We typically and traditionally think of the teacher as the sole provider of information, discipline, and meeting the holistic needs of all students.  This year, I have seen and felt the hopelessness from teachers too, as the reform movements, policies, over packed curriculum, and challenges are tangibly felt.  As I reconsider the purpose of education, (to live outside the walls of school), I cannot think of anything more significant, powerful, and edifying than creating continuous dialogue, feedback and a building to classroom foundation of “teaching what we need to learn” in the cognitive and non-cognitive educational arena.

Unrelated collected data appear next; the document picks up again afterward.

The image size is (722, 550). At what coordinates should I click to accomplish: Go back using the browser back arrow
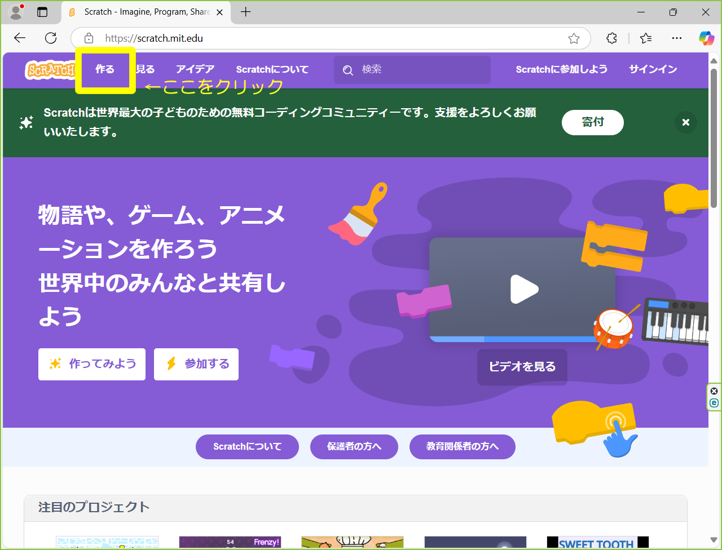[20, 38]
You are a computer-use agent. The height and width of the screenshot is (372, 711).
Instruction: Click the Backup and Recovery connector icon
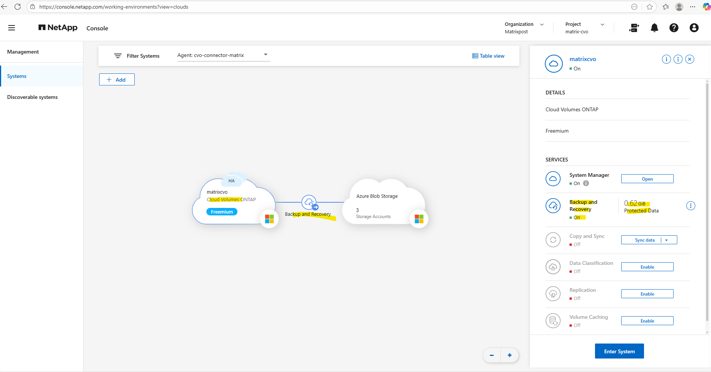[309, 203]
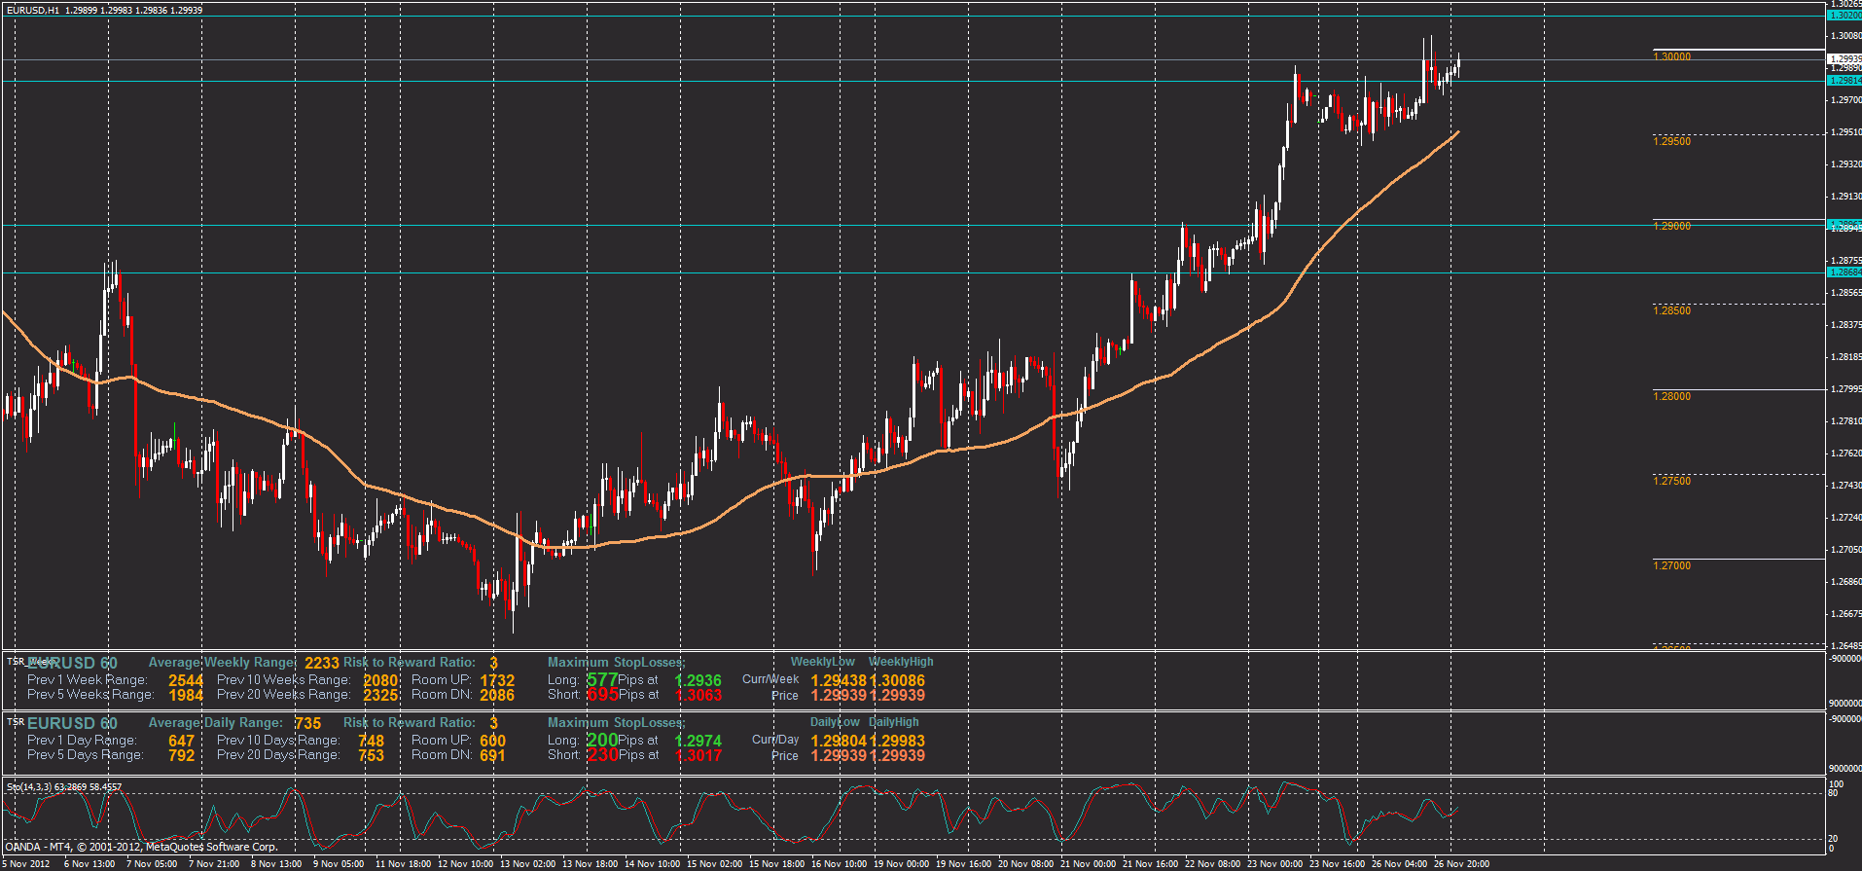The width and height of the screenshot is (1862, 871).
Task: Select the orange 1.30000 price level label
Action: pos(1671,56)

When educators can demonstrate their vulnerabilities,  questions and challenges, modeling for students their  social, emotional and cognitive needs, desires and successes; we begin to create a culture where the diverse intelligences, unmet  “longings”  of all individuals are heard, expressed, pondered, and upheld without judgment, because each choice and consequence was previously discussed, reflected upon and shared.

 

I will be delving deeply into this concept this summer and next fall and would love to assist any and all classrooms, schools and educators in implementing this service initiative! If we are not passionate about the subject matter, invested in the process, while feeling relationally successful;  our brains, the social organ  shut down and go on automatic pilot, repeating worn out thoughts, behaviors and patterns of thought that keep us stagnated!